The Ayers case was not about race and unequal funding. It was about usurpation of the courts in an area they had no business. This has been the most significant political trend in our country over the last century.
How can funding be racially discriminatory when all Mississippi students are free to attend any school they so desire? There can be no doubt that our three largest universities - Southern, Ole Miss and State - have better facilities and better teachers. Any student who wants to benefit from that funding should attend those schools. That logic is so basic, so simple, so straightforward.
It is mind boggling that our courts can drag this affair out for 20 years and usurp legislative powers in the process over logic that is completely faulty at its core.
Our so-called African-American universities are vestiges of a period of segregation. If government acted sensibly, many of these schools would have been closed once segregation ended. But in our system, once a program or school is created it develops a special interest group associated with it that keeps on going beyond the point of reason.
So be it. If you are going to waste money, it might as well be on education. Let's leave the predominantly African-American universities as a second-tier alternative to those students who lack the desire or qualifications to attend our better universities. But to have a court order the Legislature to fund these second-tier schools based on some judicially derived formula is nothing less than absurd.
Ayers will just perpetuate the segregation of our colleges by making the African-American schools more attractive, thus creating an incentive for African-Americans not to go to Ole Miss, State and Southern.
This is not unlike the misguided Justice Department policies at the secondary school level where busing caused white flight to private schools. As a result of these federal policies, many parts of our state now have a completely segregated system - whites in the private schools, blacks in the public ones.
The Ayers decision will ultimately reduce the resources available to improve our top schools.
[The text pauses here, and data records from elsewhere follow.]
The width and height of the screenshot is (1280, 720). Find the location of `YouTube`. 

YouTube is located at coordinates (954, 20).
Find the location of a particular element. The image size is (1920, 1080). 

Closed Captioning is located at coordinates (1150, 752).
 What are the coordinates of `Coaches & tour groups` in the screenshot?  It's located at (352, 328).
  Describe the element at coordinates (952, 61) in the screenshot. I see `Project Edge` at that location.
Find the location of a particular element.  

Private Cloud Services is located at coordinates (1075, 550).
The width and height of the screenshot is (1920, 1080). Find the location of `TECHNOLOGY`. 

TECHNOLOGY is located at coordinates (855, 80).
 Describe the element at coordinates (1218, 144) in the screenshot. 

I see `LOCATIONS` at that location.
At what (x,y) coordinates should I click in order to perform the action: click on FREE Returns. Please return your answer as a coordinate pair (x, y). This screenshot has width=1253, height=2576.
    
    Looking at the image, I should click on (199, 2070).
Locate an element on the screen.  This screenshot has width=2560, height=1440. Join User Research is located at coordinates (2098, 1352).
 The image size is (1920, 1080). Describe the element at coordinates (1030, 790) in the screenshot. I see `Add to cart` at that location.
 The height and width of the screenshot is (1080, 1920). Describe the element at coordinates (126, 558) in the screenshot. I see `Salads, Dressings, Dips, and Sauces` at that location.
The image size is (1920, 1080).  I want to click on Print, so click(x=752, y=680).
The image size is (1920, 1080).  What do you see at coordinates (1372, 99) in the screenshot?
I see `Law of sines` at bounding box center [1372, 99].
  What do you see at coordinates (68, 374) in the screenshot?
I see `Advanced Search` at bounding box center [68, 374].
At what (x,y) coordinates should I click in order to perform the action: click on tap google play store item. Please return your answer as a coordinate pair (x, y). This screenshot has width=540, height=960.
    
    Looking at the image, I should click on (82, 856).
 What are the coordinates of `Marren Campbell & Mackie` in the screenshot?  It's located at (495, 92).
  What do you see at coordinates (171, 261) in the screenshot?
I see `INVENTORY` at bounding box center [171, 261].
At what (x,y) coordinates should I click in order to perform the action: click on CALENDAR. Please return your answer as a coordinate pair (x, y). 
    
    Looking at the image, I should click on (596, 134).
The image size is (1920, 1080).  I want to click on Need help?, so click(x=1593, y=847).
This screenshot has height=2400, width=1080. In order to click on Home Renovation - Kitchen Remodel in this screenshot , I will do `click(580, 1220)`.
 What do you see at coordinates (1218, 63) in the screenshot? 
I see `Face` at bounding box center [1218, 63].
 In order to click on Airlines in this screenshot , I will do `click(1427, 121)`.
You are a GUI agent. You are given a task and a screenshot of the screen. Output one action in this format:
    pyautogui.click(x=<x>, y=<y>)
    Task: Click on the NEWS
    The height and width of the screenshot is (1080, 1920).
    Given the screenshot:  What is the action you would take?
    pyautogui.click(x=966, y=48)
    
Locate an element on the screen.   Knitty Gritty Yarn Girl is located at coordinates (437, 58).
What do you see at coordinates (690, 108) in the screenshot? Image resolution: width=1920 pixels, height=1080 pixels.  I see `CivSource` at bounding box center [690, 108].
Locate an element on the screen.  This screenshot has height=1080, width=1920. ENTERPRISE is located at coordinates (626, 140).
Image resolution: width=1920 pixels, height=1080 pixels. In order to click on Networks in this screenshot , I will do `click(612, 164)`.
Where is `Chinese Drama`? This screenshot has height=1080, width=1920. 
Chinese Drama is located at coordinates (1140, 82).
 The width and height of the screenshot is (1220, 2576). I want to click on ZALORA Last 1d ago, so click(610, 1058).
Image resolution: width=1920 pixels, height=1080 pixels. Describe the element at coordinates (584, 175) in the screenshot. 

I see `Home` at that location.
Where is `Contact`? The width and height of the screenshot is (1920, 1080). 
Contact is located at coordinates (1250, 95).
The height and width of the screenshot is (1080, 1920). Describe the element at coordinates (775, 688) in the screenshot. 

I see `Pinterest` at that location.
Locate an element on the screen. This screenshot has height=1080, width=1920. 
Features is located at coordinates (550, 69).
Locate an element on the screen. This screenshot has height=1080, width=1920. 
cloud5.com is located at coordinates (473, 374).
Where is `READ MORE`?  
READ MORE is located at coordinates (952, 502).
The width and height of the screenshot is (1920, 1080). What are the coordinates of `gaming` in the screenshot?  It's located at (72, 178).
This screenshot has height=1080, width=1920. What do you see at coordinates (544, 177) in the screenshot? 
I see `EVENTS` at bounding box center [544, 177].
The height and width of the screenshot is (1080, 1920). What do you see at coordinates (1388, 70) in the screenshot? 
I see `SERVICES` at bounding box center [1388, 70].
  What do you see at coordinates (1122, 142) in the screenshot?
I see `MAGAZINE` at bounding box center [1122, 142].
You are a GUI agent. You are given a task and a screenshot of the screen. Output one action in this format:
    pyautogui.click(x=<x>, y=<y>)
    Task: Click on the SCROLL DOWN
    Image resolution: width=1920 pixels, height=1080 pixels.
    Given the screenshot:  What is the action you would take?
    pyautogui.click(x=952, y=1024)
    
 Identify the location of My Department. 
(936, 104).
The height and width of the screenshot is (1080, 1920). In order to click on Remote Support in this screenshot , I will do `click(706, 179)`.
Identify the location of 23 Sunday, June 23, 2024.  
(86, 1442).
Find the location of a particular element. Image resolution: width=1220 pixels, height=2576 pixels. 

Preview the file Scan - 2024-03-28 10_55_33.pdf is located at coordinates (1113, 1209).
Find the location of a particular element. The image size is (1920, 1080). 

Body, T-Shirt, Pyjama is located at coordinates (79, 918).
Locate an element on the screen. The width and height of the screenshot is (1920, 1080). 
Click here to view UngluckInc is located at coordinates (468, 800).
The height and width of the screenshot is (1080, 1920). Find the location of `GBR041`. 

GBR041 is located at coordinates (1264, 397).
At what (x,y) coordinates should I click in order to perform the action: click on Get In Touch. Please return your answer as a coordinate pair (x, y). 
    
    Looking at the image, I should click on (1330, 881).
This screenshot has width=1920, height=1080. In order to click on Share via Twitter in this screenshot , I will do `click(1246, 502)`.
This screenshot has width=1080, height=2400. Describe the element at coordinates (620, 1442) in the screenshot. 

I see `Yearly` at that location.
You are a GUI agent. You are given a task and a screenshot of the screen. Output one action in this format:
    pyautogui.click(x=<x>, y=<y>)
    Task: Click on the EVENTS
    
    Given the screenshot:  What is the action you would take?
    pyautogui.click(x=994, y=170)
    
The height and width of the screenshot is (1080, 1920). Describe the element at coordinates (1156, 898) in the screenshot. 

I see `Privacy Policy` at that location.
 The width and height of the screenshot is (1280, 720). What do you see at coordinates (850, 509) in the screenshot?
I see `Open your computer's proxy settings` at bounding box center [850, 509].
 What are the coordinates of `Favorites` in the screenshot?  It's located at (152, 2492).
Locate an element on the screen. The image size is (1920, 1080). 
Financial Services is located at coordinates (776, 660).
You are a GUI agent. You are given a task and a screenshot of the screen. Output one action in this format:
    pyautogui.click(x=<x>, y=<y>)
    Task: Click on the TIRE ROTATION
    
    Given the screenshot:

This will hurt education in our state and drive our best students out of state. It will make our top schools noncompetitive on a regional basis.
We should be urging African-Americans to exploit our best schools to their advantage by enrolling. This would create true integration and African-American advancement.
By heaping more money on what amounts to a de facto all-black system by personal choice, we are perpetuating the segregationist policies that will keep Mississippi from advancing.
Wyatt Emmerich of Jackson is president of Emmerich Newspapers and publisher of the Northside Sun.
Now here are some disturbing things.
Our so-called African-American universities are vestiges of a period of segregation. If government acted sensibly, many of these schools would have been closed once segregation ended.
This is what those Ole' Boys think of all of our schools.
But in our system, once a program or school is created it develops a special interest group associated with it that keeps on going beyond the point of reason.
Let's leave the predominantly African-American universities as a second-tier alternative to those students who lack the desire or qualifications to attend our better universities. But to have a court order the Legislature to fund these second-tier schools based on some judicially derived formula is nothing less than absurd.
This is what those Ole' Boys thinks of all of us.
Ayers will just perpetuate the segregation of our colleges by making the African-American schools more attractive, thus creating an incentive for African-Americans not to go to Ole Miss, State and Southern.
This is what they do not want to happen.
The Ayers decision will ultimately reduce the resources available to improve our top schools. This will hurt education in our state and drive our best students out of state.
We should be urging African-Americans to exploit our best schools to their advantage by enrolling. This would create true integration and African-American advancement
This is another trick by Mr. Charlie. "Yes! Come to our top school and better facilities, so we can EXPLOIT you like we have been doing for XX years!"